Re: SQL/MED - file_fdw

From: Itagaki Takahiro <itagaki(dot)takahiro(at)gmail(dot)com>
To: Shigeru HANADA <hanada(at)metrosystems(dot)co(dot)jp>
Cc: Robert Haas <robertmhaas(at)gmail(dot)com>, pgsql-hackers(at)postgresql(dot)org
Subject: Re: SQL/MED - file_fdw
Date: 2011-02-07 12:00:53
Message-ID: AANLkTinvkGqf9RHjw0AKDZ8_LUe3mKTH_BVkgJJ8QxK3@mail.gmail.com
Views: Raw Message | Whole Thread | Download mbox | Resend email
Thread:
Lists: pgsql-hackers

On Mon, Feb 7, 2011 at 16:01, Shigeru HANADA <hanada(at)metrosystems(dot)co(dot)jp> wrote:
> This patch is based on latest FDW API patches which are posted in
> another thread "SQL/MED FDW API", and copy_export-20110104.patch which
> was posted by Itagaki-san.

I have questions about estimate_costs().

* What value does baserel->tuples have?
Foreign tables are never analyzed for now. Is the number correct?

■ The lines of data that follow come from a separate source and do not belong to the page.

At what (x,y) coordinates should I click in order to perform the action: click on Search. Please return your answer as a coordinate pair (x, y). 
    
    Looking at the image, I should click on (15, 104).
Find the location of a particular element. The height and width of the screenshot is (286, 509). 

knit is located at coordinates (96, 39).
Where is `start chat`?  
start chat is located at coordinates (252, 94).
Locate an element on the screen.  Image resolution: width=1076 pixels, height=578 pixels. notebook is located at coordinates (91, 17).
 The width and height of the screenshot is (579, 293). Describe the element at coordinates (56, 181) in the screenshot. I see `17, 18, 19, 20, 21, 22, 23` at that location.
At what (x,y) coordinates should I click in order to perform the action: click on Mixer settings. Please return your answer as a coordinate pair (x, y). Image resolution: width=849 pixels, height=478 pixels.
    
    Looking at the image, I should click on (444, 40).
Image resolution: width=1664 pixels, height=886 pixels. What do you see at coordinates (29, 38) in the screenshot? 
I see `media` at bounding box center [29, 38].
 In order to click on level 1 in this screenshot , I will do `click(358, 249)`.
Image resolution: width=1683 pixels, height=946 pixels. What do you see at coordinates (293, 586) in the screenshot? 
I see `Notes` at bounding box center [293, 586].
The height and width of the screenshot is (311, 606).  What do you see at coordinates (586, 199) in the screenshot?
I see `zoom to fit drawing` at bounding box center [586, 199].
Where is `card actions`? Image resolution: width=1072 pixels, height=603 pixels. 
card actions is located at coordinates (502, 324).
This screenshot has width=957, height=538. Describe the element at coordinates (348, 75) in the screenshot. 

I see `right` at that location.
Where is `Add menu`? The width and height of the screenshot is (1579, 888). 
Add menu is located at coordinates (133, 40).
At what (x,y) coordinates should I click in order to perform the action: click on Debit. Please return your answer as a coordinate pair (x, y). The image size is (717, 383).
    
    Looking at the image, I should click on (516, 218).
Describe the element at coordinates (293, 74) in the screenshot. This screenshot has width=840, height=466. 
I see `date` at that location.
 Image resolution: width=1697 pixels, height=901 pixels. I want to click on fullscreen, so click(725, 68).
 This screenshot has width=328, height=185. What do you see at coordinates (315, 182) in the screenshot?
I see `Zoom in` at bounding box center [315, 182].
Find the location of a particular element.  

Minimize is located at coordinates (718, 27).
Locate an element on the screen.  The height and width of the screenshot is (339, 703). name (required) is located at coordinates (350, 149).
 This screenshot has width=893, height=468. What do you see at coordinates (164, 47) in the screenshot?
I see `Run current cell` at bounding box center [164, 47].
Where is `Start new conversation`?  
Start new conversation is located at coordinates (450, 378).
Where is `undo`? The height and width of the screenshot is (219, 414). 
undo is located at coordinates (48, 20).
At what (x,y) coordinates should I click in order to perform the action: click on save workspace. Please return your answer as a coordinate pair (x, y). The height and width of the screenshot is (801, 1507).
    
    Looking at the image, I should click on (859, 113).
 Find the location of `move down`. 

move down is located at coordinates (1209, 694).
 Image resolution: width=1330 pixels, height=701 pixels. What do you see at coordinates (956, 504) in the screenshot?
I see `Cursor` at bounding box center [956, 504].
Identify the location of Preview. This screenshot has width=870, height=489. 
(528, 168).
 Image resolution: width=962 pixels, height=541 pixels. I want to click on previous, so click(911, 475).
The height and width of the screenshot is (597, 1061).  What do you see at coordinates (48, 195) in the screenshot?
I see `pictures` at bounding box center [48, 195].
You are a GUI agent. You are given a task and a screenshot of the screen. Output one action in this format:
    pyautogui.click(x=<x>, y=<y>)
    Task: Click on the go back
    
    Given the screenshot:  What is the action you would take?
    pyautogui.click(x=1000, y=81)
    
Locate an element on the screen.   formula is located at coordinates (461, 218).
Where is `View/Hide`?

* Your previous measurement showed it has much more startup_cost.
When you removed ReScan, it took long time but planner didn't choose
materialized plans. It might come from lower startup costs.

* Why do you use lstat() in it?
Even if the file is a symlink, we will read the linked file in the
succeeding copy. So, I think it should be stat() rather than lstat().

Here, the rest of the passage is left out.